Written by Cowley and director Elin Schofield, Screwdriver is the inaugural winner of the Bill Cashmore Award, developed from a scratch idea to headline the Lyric Hammersmith’s annual Evolution Festival.
The result is a – largely – solo show exploring prison’s internal ecosystem, and asking what is the cost of being good at a job like Nicole’s.
Cowley displays serious swagger in the role, especially when Nicole is drunk. She delivers quick and deft character sketches. Nicole’s coworkers, are described and categorised dismissively: it’s for the inmates that she shows real feeling, like the posh “Camilla Parker-Bowles” or the composed Amina.

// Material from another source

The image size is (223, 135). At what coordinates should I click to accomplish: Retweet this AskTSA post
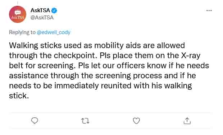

Cindy Lin’s angular design strands Nicole on an anonymous square island, with a mirrored square above. The only props are her plastic cup of water and a chair she wrestles or leans on to channel her unsympathetic estate agent boyfriend. The stage’s trough occasionally throbs with white light, in dangerous breaks from George Ogilvie’s pink and blue washes.
Screwdriver takes its time settling in before vaulting towards a mysterious, emotionally-charged decision. This comes too abruptly for a show with a brief, one-hour run-time. But the sudden acceleration is matched by the sparingly used fuzzy climaxes of James Allen’s sound design and, in the end, the frank humour of Cowley’s performance wins out.